Answer these questions from the article below about Austin Adams:
(a) Who ranks second in baseball in hit batters, and how many has that pitcher hit?
(b) What batting average have opposing batters managed against Adams' slider this year?
(c) To which team was Adams traded in 2019?

(Page extract)

MLB's unlikely hit by pitch leader

Padres right-hander and slider specialist Austin Adams is having either a good bad season or a bad good season. I can't tell which it is. The 30-year-old has a 3.28 ERA with 68 strikeouts in 46 2/3 innings, which is objectively good. He's also walked 31 batters in those 46 2/3 innings, and if that isn't bad enough, Adams has hit 20 batters. Twenty hit batters in 46 2/3 innings!

Despite being a reliever, Adams leads baseball in hit batters and not by a small margin either. Padres teammate Joe Musgrove ranks second with 15 hit batters, and he's thrown 107 more innings. Adams throws his big sweepy slider nearly 90 percent of the time and he throws it in the zone roughly 40 percent of the time. Not surprisingly, all 20 hit batsmen have come on sliders.

"I was still kind of brainwashed with the old-school theory that you need to throw your fastballs for strikes. Then I came to understand that in the major leagues, getting outs is what matters. It's not about how you do it," Adams told reporters, including MLB.com's AJ Cassavell, earlier this year. "Really, I was just trying to jam this square peg in a round hole when I was with the Nationals [in 2019]. And I didn't really get to figure out how good my slider was until I [got traded to the Mariners that year]."

Adams' slider is almost literally unhittable. Opposing batters have hit .142 with a .177 slugging percentage against the pitch this year, and they've missed with 35.7 percent of their swings. The MLB averages against sliders are a .210 batting average and .364 slugging percentage with 35.4 percent whiffs. When you have a slider that produces results like that, you should throw it a lot.

The downside is all the movement and low in-zone rate (and predictability) leads to a lot of walks and a lot of hit batters. Again, we're talking about 31 walks and 20 hit batters in 46 2/3 innings. More than one free baserunner per inning! There have been 146 instances of a pitcher hitting at least 20 batters in a season. Here are the fewest batters faced among those 146 instances:

Austin Adams, 2021 Padres: 210 (20 HBP)Ed Doheny, 1900 Giants: 647 (22 HBP)Bronson Arroyo, 2004 Red Sox: 764 (20 HBP)Jake Weimer, 1907 Reds: 816 (23 HBP)Victor Zambrano, 2003 Devil Rays: 836 (20 HBP)

(End Page extract)
(Source material)

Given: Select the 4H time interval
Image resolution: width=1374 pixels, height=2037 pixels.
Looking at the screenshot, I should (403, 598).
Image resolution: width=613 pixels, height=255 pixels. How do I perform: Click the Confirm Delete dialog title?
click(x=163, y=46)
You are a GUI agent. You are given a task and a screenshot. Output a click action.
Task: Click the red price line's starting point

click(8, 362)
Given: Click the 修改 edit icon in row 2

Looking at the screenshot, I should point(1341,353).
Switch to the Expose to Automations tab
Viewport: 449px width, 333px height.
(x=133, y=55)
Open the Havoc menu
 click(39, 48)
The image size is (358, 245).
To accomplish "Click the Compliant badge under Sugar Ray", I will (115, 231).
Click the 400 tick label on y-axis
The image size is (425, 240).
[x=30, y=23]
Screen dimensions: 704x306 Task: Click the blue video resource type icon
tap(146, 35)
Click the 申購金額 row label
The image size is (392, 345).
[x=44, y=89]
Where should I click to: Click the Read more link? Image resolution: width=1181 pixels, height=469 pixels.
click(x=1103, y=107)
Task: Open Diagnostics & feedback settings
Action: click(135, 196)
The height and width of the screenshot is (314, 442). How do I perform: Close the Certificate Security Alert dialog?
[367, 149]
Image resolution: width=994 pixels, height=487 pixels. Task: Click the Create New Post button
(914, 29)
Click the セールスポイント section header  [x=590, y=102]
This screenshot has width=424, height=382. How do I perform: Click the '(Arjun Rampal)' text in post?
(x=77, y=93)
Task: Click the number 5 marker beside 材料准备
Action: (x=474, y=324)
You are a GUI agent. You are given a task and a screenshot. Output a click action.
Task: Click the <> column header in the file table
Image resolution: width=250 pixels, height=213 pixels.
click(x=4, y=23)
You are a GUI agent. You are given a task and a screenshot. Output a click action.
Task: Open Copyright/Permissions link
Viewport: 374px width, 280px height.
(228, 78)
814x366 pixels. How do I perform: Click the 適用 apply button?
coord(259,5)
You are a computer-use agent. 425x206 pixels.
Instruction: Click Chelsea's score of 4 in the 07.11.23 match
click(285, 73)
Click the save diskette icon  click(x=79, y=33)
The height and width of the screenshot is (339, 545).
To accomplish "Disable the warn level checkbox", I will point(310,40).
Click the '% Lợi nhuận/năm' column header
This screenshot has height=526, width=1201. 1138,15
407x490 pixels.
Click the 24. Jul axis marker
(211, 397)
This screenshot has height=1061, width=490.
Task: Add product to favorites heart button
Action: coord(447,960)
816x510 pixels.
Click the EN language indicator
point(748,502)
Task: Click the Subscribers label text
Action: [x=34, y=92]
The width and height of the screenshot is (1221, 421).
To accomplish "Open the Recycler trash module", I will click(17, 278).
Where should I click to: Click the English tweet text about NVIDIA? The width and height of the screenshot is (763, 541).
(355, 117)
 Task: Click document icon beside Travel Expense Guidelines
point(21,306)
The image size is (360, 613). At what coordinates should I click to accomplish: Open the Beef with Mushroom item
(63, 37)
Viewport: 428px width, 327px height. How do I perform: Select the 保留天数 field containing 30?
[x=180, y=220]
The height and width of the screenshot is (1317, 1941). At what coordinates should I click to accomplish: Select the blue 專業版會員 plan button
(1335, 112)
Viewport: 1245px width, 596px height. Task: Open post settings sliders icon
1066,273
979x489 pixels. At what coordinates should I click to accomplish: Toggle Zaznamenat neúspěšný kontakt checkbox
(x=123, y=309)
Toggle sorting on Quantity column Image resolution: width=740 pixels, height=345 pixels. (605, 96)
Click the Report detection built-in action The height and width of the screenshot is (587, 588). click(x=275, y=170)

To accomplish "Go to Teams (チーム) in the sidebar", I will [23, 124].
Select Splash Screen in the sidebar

(End Source material)

Answer to this task:
(a) Joe Musgrove, with 15 hit batters.
(b) .142
(c) The Mariners.